Saturday, March 26, 2011

EntityManager in JPA

This class follows the standard Manager Design pattern for managing entities. Managing an entity or a set of entities refers to the act of bring a set of Java objects under the control of EntityManager. Unless entities don’t have any explicit association with EntityManager they are just ordinary java objects (though their corresponding classes have been marked with @Entity annotation).

This EntityManager API provides services for persisting an entity, removing an entity, querying and deleting entities.

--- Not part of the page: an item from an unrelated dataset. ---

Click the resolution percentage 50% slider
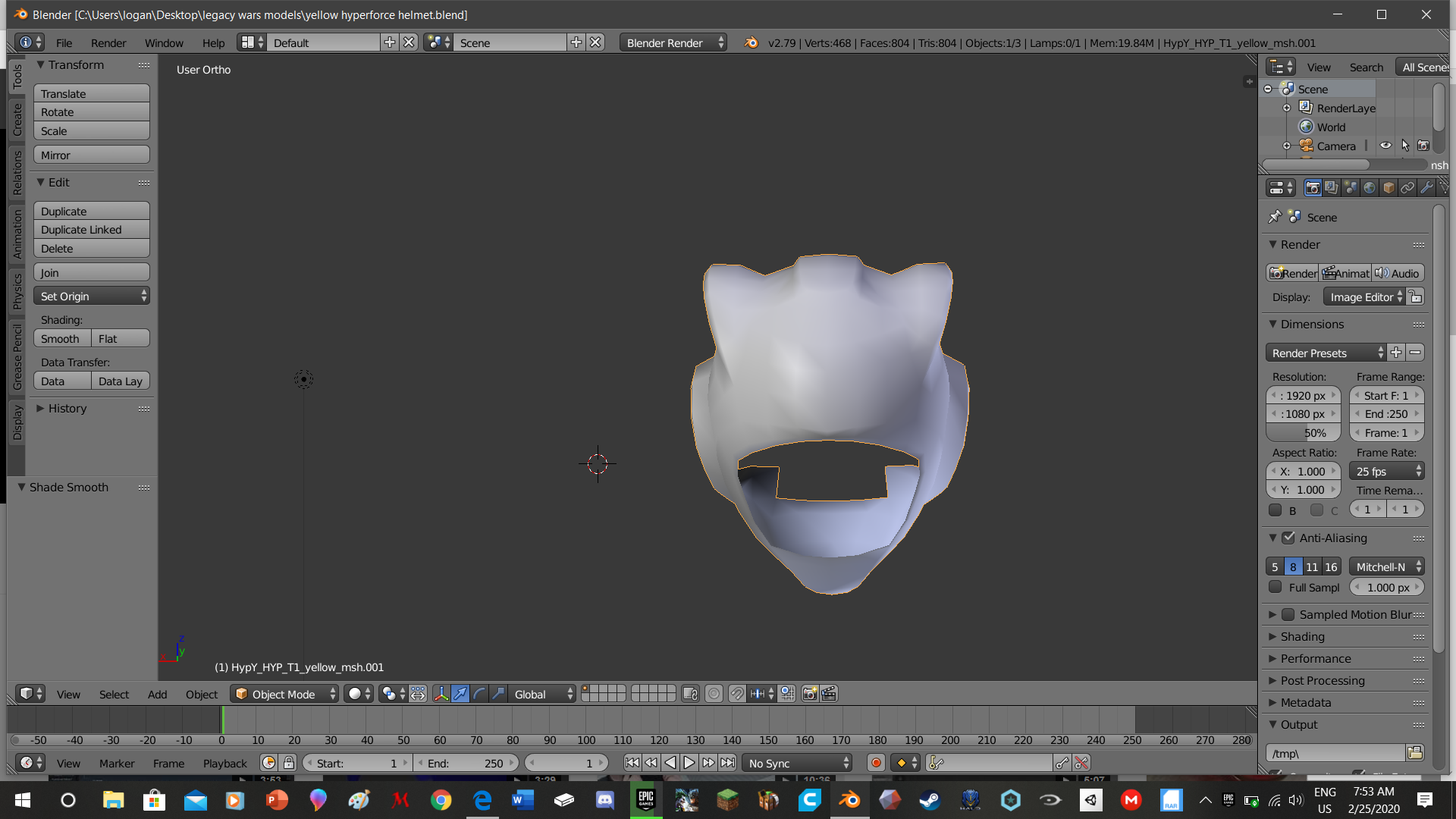 (1303, 433)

In a J2SE application, a reference to an entity manager (EntityManager) can be obtained using the entity manager factory (EntityManagerFactory) and the Persistence class. The persistence class is a helper class (or a bootstrap) used to create EntityManagerFactory objects. With EntityManagerFactory objects, references to EntityManager objects can be obtained. The following code illustrates the same,

EntityManagerFactory entityManagerFactory =  Persistence.createEntityManagerFactory(“PersistentUnitName”);
EntityManager eManager = entityManagerFactory.createEntityManager();


[An EntityManagerFactory can be configured with some set of properties with the help of Persistent Units. Notice that one of the arguments to createEntityManagerFactory() is the name of the persistent unit which is discussed in the later sections.]

In a J2EE application, the container will directly inject a reference to the EntityManager using dependency injection, so the code becomes as simple like this,

@Resource
private EntityManager entityManager;


Persistence Context


To be very precise, a persistent context manages a set of entities which in turn is managed by the EntityManager. A persistent context keeps track of the state (or the changes) that an entity object may undergo. And the EntityManager takes the support of this persistence context to commit or to undo the changes. As soon as an EntityManager object is created, it is implicitly associated with a persistence context for managing a set of entities.

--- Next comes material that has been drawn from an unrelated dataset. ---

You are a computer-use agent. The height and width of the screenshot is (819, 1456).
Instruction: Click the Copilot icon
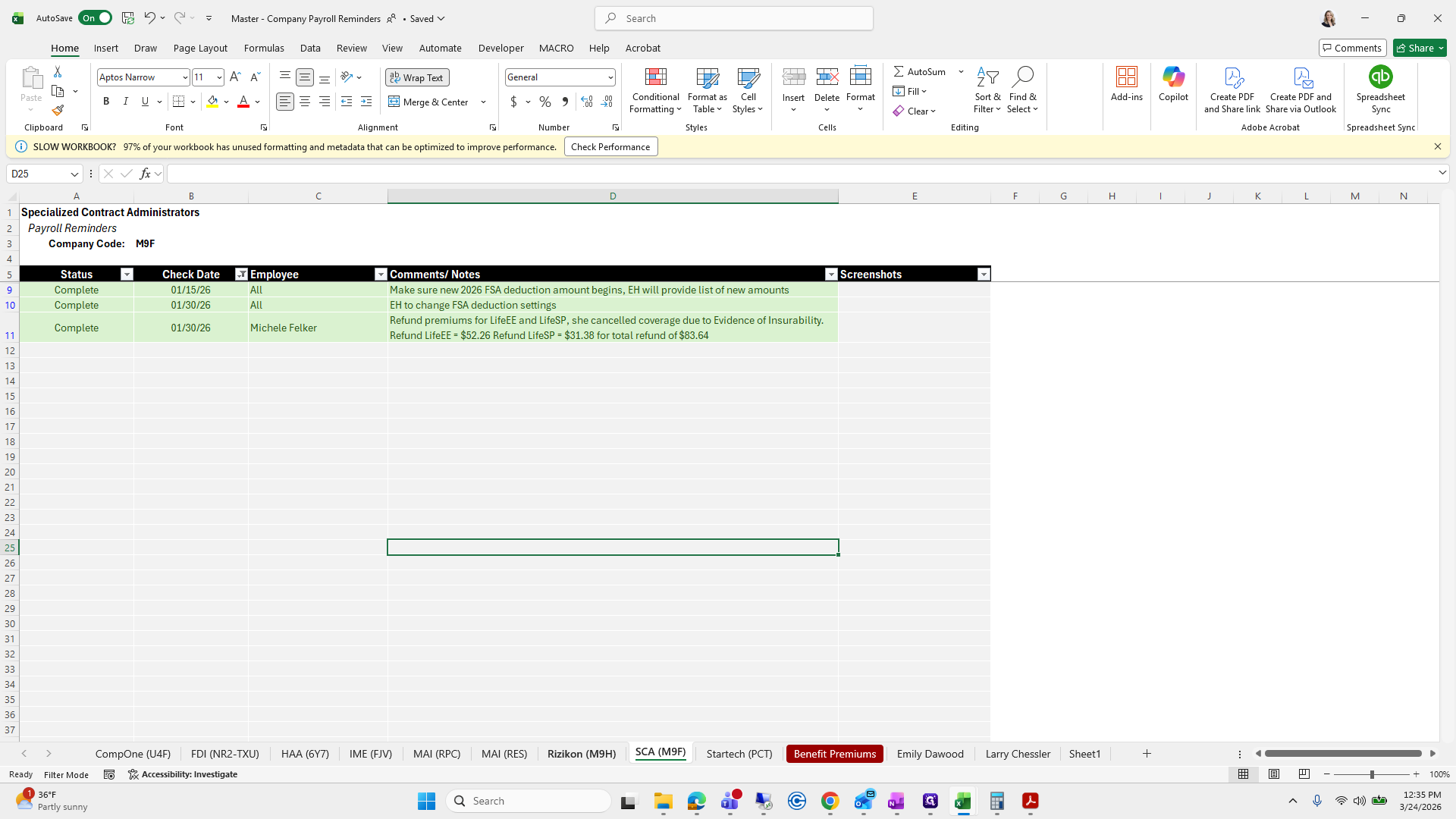click(1173, 83)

Persistent Context comes in two flavors, one is the transaction-scoped persistent context and the other one is extended persistent context.

Transaction-Scoped Persistence Context: Imagine that a set of entities are managed by the persistence context. At this time, we say that the entities are bound to (or attached) to the persistent context. Changes may happen to these entities and these changes will occur within a transaction. Sometimes later when the transaction ends (commits or roll-back), the entities will unbind (detached) from the persistent context. As soon as the entities are detached from the persistence context, they are no longer being managed. Any changes that happen to these entities will not be persisted as they don’t have any association with the persistence context. Such kind of persistent context whose life-time is dependent on the life-time of the transaction (for a set of entities at that particular point of time) is termed as transaction-scoped persistent context.

All the transaction-scoped persistence context are configured by injecting @PersistentContext to EntityManager objects , like this,

@PersistenceContext(name=”PersistentUnitName”)
private EntityManager entityManager;


[Note: There is no such public interface called PersitenceContext in the Java Persistence API. The EntityManager may implicitly depend on a virtual Persistence Context class for managing the entities. So, creating a transaction-scoped persistence context is nothing but creating an EntityManager object that has been configured with @PersistenceContext annotation.]

Extended Persistence Context: Unlike transaction-scoped persistence context, where the life-time of the persistence context will end as soon the transaction is completed, a persistence context may be configured to live even after a transaction completes. In such a case, all the entities that are managed by such a persistence context will still be in a manageable state only even after the transaction ends. They won’t be detached from the context. Such long-lived persistence context that will continue to exist even after the completion of a transaction is called extended persistence context.

All the extended persistence context objects are created and managed manually by the application code only (that is by the developers).

[As soon as an EntityManager object is created, an implicit Persistence context will be associated with it and it is soon kept open and prepared for managing a set of entities, meaning that the calling EntityManager.isOpen() method will always return true. Calling the EntityManager.clear() method will clear the current persistence context associated with the EntityManager and all the entities that have their associations will now be cleared and they become detached from the EntityManager. To release all the resources referenced by the EntityManager, call the close() method, After this method call, calling any of the methods will throw IllegalStateException.]